No entanto, os preços proibitivos dos apartamentos dos arranha-céus que enxameiam Ordos não estavam, obviamente, ao alcance da população rural que as autoridades pretendiam deslocalizar, evitando, ao mesmo tempo, que essas pessoas migrassem para as já sobrelotadas cidades existentes. Resultado: 12 anos depois, uma urbe construída para 1,5 milhões de habitantes só alberga, hoje, cerca de 20 mil pessoas.
Pelos relatos em blogues dos turistas que a visitam, Ordos surge como uma espécie de metáfora de um capitalismo delirante. De Pequim, continua a haver dois voos diários para o aeroporto da “cidade que nunca aconteceu”, como escreveu um viajante. E logo aí, no aeroporto de Ordos, dá-se o primeiro embate com o absurdo. Desenhado com uma arquitetura futurista, o edifício está enfeitado por fontes e plantas, enquanto efígies de cavalos espreitam do teto. Iluminadas, as escadas rolantes brilham em tons de verde e azul. Há cafés de estilo chique e um imenso mural de pinturas que retratam a vida de Gengis Khan. Mas, perante tamanha opulência, “o aeroporto estava quase vazio”, descreve outro turista.
Os autocarros que transportam os viajantes para o centro da cidade são luxuosos, e pelas largas e bem cuidadas estradas passa um automóvel de vez em quando. No percurso surgem, uns atrás dos outros, esqueletos de arranha-céus abandonados pelos seus promotores imobiliários, de 40 e 50 andares, e ainda com guindastes por perto. Mas no hotel nada falta, incluindo um recheado mini-bar no quarto.
O ex-líbris da cidade é uma grande estátua de um cavalo posicionado no meio de uma esfera, com esta inscrição: “Ordos, A Ilustre Cidade Turística da China”. Os viajantes, porém, reparam bem mais no estrambólico design do museu, que nem conseguem descrever.

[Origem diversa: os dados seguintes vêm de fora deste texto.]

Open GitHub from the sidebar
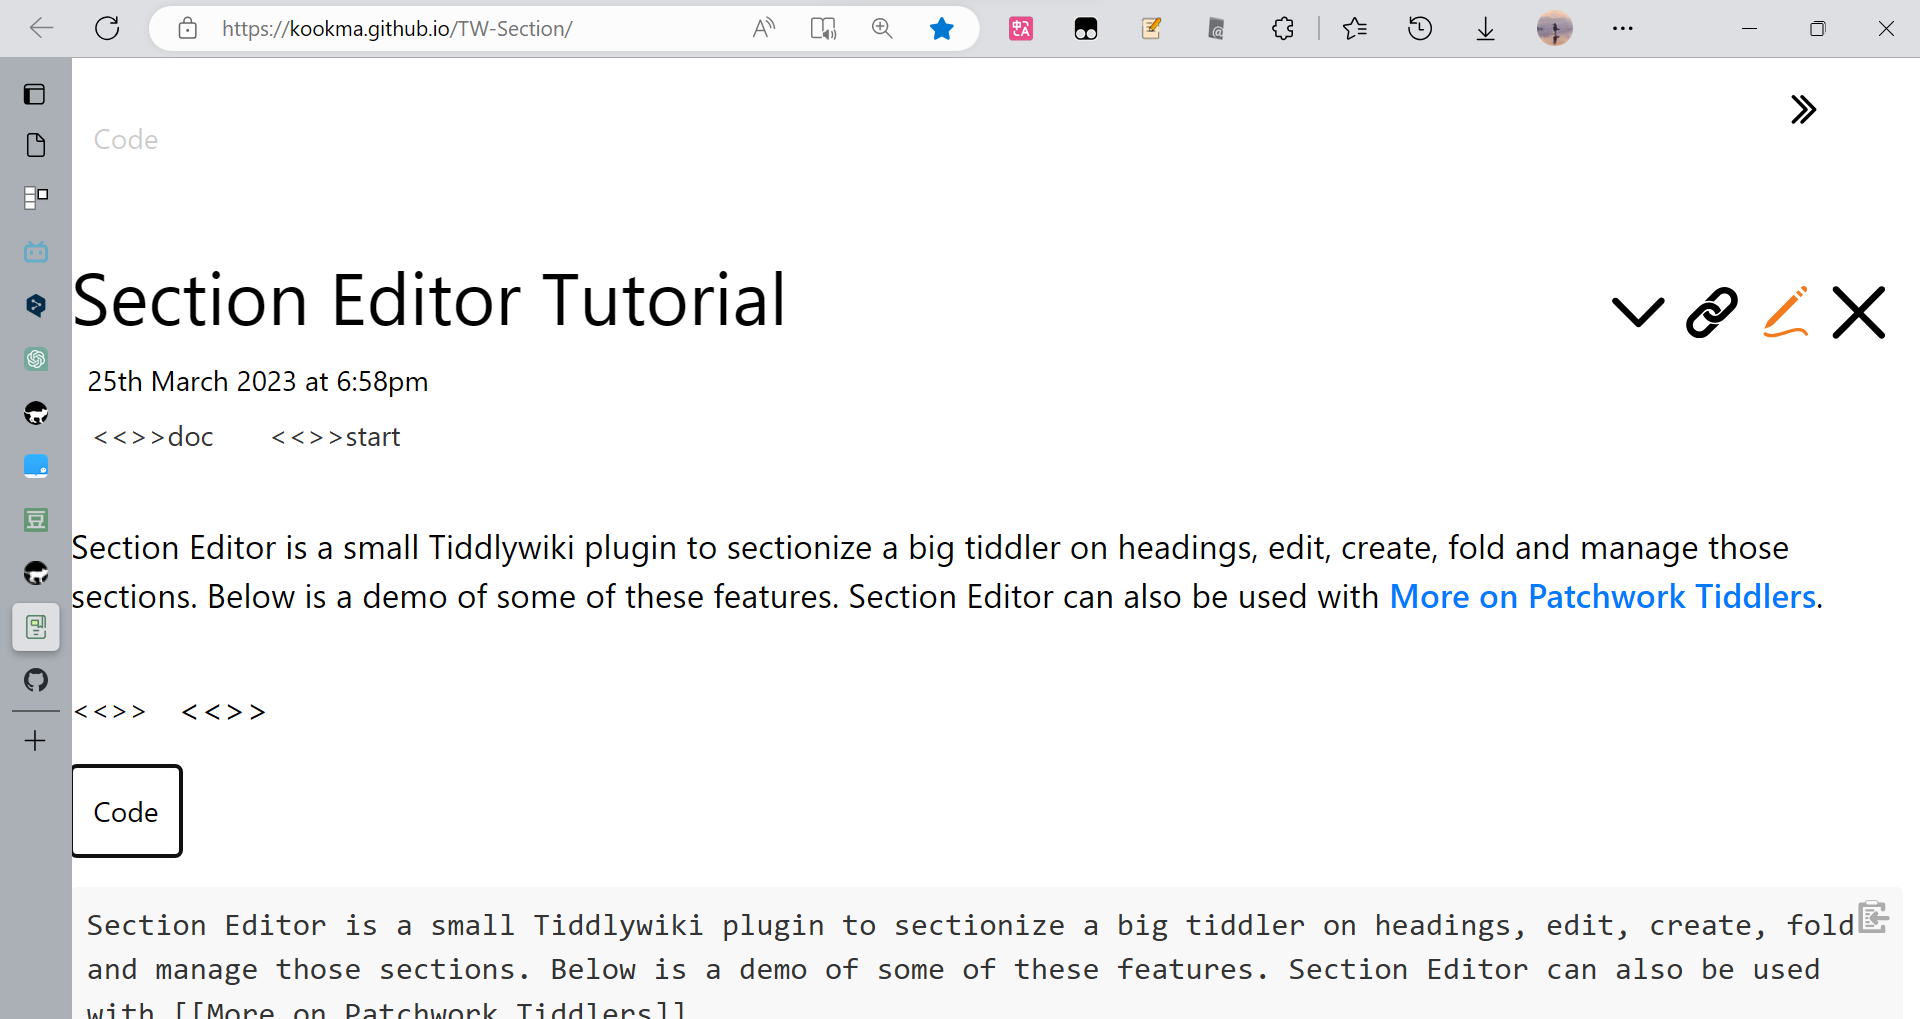This screenshot has height=1019, width=1920. coord(36,680)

Apenas informam que o projeto é de um ateliê chamado Mad Architects.
Em passeios fora do circuito convencional, com algum dos escassos taxistas como cicerone, houve turistas que se depararam, num beco, com as luzes cor de rosa de um bordel. A frontaria, relataram, era toda em vidro e deixava ver meia dúzia de raparigas em exposição, vestidas apenas com lingerie. E há ainda um estádio de futebol, deserto, mas que à noite é iluminado.
Por norma, a desconcertante visita a Ordos termina num café situado no último andar de um dos poucos prédios ainda habitados. O atendimento é impecável. Um friso de raparigas sorridentes recebe os clientes à saída do elevador e encaminha-os para as melhores mesas, junto às janelas. No horizonte estende-se “uma metrópole surreal e desolada”, avisa um turista.
O que os viajantes mais veem são trabalhadores de manutenção municipal, sobretudo varredores. Os preços das casas desceram substancialmente – mas todos os dias há habitantes que abandonam a cidade. Nem podia ser de outra forma. “É um dos piores exemplos de cidade tecnológica construída de raíz”, diz a arquiteta Ana Cláudia Oliveira. “Não houve, sequer, uma estratégia de ocupação.” As autoridades, porém, insistem em convencer as famílias rurais da região a mudarem-se para a cidade-fantasma. Descortinam-se, no verdadeiro sentido da expressão, voluntários à força.